Concerns that the global economy will slow pushed bond yields lower, providing support for gold.
“The falling yields are reducing the opportunity cost of holding the bullion, which is supportive for gold prices,” said Quantitative Commodity Research analyst Peter Fertig.
The 10-year U.S. Treasury yield fell further, having fallen below the yield for three-month bills on Friday for the first time since 2007, inverting the yield curve. An inversion is widely seen as indicating an economic recession.
Global equity markets nudged down on Wednesday as investors hoped central bank action in the world’s biggest economies could temper some of the slowdown in global growth.
However, a stronger U.S. dollar was acting as a headwind to gold, analysts said.
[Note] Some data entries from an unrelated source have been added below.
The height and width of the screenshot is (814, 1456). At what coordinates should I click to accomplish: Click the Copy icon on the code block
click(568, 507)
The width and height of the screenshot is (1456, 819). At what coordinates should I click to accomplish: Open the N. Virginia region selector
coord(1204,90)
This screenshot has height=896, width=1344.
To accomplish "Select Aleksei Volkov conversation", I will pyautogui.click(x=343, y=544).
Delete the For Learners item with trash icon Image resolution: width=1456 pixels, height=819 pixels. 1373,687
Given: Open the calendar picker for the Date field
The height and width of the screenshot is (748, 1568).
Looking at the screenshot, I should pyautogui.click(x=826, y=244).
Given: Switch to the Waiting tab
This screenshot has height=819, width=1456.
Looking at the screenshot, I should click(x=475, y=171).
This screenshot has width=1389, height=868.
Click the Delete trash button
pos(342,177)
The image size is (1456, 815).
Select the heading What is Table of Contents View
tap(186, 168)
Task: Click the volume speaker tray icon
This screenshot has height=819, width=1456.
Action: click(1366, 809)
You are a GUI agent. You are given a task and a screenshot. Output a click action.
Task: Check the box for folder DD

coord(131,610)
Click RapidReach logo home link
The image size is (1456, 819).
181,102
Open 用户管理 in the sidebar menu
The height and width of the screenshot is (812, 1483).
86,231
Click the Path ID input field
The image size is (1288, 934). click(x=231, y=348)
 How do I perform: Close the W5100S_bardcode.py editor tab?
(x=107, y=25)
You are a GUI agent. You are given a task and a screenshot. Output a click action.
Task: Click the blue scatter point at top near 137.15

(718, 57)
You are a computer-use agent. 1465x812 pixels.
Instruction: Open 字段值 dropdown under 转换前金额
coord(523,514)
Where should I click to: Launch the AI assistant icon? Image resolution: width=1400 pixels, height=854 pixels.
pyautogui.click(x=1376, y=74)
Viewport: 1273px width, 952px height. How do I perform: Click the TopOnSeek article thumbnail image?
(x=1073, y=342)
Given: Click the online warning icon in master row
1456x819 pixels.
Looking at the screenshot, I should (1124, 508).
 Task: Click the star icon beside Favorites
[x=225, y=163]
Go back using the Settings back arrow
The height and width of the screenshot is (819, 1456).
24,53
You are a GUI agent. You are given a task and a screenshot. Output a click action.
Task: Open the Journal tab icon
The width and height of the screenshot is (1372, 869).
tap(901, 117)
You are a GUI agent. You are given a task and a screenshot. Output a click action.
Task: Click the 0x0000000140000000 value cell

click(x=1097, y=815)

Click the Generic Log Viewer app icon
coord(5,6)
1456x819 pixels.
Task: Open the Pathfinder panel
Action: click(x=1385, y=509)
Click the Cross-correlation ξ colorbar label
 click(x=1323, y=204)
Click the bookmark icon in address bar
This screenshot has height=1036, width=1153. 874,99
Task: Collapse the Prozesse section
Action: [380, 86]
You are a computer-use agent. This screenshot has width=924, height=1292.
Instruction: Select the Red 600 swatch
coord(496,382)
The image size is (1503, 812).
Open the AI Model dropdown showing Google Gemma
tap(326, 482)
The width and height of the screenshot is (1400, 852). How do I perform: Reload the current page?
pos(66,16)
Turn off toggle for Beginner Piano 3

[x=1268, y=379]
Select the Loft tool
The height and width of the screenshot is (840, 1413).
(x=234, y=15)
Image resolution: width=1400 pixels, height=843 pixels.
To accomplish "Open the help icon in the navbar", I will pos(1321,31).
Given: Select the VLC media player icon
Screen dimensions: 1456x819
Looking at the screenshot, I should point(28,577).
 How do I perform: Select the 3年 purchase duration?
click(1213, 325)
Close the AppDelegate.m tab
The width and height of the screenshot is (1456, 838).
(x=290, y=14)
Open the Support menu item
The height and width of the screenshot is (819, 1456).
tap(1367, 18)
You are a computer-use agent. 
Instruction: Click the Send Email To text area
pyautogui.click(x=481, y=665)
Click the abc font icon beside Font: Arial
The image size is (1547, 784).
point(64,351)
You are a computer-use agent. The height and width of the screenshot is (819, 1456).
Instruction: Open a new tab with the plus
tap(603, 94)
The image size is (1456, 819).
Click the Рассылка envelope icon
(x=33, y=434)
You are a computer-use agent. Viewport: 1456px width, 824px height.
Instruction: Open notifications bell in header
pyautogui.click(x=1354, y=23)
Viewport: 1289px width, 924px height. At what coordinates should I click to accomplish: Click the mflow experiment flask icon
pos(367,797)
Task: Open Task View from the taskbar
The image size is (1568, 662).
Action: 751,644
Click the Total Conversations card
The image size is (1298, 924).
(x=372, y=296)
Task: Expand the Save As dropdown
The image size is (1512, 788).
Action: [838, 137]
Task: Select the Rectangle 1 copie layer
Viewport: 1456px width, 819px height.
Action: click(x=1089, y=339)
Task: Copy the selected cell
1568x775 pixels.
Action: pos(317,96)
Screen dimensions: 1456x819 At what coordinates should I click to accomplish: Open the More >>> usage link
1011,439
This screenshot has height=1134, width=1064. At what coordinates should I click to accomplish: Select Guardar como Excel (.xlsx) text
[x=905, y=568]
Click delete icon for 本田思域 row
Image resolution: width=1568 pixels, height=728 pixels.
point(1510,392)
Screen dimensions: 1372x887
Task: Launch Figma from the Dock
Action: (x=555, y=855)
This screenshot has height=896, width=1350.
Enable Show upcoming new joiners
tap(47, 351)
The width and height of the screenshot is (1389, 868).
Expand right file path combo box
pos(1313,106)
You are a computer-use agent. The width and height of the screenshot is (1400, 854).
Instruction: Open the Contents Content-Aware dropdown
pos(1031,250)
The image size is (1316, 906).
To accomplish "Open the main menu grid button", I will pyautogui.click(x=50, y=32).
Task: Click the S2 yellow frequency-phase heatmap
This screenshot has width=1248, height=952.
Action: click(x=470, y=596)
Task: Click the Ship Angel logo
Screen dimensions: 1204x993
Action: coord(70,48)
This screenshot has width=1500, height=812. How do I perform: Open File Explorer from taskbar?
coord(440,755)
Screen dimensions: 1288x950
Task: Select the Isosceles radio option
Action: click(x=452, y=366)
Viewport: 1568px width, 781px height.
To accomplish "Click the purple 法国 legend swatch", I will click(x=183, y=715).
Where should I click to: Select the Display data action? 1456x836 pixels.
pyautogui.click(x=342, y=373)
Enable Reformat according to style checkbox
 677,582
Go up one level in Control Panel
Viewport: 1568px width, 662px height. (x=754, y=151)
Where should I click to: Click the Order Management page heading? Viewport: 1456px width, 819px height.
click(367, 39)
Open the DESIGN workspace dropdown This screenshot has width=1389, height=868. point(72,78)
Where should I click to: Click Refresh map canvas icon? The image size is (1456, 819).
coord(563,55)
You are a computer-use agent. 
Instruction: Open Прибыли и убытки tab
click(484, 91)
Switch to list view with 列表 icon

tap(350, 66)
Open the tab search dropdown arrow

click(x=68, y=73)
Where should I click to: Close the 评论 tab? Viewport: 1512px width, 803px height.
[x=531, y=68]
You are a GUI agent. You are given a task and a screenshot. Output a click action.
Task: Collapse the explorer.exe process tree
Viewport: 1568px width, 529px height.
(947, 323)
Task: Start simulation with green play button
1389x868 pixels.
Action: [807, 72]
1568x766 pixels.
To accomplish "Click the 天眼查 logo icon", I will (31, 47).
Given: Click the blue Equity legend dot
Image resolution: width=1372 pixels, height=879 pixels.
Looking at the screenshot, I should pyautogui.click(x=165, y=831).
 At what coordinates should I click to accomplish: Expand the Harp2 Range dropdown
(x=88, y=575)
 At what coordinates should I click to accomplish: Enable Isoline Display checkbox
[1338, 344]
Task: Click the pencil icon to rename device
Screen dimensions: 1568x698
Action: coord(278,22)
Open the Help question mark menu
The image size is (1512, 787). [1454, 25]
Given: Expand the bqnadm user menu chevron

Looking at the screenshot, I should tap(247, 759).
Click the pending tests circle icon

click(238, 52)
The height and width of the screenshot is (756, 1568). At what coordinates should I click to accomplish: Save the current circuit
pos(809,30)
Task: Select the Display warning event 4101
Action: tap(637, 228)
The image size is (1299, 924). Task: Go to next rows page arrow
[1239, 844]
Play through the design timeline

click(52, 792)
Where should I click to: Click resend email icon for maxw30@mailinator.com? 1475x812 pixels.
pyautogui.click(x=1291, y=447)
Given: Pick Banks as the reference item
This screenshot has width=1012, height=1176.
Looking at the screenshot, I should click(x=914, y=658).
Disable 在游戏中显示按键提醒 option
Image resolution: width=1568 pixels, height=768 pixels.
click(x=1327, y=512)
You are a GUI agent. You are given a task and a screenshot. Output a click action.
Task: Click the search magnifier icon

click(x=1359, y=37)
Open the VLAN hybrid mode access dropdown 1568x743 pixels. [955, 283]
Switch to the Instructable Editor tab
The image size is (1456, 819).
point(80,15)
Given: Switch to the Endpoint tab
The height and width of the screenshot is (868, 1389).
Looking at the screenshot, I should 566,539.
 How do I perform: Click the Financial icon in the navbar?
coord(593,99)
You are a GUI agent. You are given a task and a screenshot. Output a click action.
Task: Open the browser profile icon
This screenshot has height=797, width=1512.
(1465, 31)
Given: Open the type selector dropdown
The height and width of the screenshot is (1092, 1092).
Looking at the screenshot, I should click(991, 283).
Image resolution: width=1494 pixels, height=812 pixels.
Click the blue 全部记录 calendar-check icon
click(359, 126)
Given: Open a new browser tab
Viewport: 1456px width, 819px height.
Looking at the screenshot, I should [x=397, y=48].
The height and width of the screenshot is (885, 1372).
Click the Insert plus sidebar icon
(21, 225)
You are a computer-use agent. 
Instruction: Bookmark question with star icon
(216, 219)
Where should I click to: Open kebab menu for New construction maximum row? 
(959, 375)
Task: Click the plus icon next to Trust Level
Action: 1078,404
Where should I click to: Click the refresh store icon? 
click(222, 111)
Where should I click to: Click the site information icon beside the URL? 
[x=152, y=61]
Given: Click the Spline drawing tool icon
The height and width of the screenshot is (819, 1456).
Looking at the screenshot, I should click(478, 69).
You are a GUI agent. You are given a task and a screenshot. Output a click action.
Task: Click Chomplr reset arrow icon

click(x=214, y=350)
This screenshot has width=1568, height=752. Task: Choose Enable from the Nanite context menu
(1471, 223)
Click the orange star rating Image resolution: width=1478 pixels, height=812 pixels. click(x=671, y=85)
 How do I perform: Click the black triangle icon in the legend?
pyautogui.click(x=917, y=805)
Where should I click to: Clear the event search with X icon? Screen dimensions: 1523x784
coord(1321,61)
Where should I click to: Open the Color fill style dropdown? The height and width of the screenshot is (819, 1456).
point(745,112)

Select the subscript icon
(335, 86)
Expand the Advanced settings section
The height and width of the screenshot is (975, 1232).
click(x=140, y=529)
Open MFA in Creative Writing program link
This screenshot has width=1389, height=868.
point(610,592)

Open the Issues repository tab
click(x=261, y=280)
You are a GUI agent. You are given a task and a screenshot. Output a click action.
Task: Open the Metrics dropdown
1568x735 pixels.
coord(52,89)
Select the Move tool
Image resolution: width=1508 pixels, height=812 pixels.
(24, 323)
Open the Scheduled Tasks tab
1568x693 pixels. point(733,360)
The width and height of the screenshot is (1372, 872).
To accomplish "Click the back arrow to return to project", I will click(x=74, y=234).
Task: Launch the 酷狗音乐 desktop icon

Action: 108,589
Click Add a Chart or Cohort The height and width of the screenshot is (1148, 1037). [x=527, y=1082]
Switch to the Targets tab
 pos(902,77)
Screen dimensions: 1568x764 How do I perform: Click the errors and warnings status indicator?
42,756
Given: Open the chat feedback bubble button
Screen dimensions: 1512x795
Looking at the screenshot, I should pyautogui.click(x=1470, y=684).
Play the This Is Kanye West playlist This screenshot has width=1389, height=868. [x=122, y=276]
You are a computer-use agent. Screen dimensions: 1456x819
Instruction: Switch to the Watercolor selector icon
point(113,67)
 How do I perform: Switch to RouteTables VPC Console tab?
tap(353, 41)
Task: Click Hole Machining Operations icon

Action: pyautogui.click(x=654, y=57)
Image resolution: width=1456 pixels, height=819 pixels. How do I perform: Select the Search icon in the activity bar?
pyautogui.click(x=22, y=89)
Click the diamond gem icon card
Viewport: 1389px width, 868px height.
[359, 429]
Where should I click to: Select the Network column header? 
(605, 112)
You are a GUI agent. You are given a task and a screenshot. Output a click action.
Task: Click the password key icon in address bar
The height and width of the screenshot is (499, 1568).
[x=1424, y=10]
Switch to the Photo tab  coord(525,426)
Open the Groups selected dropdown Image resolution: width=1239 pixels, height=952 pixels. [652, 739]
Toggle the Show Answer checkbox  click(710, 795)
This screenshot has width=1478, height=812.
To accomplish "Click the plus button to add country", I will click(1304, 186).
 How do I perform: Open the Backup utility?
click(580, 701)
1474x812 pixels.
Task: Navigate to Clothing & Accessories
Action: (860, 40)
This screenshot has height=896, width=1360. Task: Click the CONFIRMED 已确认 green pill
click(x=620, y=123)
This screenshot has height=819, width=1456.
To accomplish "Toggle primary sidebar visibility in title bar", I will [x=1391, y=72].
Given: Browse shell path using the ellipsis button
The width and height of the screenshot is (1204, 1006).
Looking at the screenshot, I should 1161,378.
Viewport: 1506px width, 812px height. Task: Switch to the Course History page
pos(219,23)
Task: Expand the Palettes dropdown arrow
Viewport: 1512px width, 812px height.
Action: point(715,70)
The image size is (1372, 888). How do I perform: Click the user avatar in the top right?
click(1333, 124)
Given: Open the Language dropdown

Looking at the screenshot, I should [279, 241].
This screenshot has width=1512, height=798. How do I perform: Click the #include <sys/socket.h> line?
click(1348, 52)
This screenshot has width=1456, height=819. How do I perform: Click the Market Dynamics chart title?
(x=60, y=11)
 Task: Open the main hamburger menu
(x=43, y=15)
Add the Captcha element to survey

The index was up 0.1 percent and hit its highest in two weeks earlier in the session.
Facing rising threats to growth, the European Central Bank could further delay a planned increase in interest rates if it needs to and may look at measures to mitigate the effects of negative interest rates, ECB President Mario Draghi said on Wednesday.
In the latest economic data from the United States, homebuilding fell more than expected in February, while consumer confidence ebbed in March, offering more evidence of a sharp slowdown in economic activity early in the year.
“There clearly is a slowdown in the global economy and if we start seeing more signs of a potential recession, that should be even more constructive for gold,” said ING analyst Warren Patterson.
Gold has gained more than 13 percent since touching more than 1-1/2-year lows last August, on the back of a dovish U.S. Federal Reserve and global growth concerns.
Market participants are now keeping a close eye on the British parliament’s vote on Brexit plans scheduled at 1900 GMT.
British Prime Minister Theresa May is expected to indicate a date for quitting her post as the price for getting her twice-defeated Brexit deal ratified, while parliament tries to select its own alternative from a multiple-choice list of options.
Indicative of investor sentiment, holdings in the world’s largest gold-backed exchange-traded fund, SPDR Gold Trust, rose 0.41 percent to 784.26 tonnes on Tuesday.
Among other precious metals, palladium was down 1.4 percent at $1,517.95 per ounce.
Silver was down 0.5 percent at $15.35 an ounce, while platinum was up 1.3 percent at $866.25.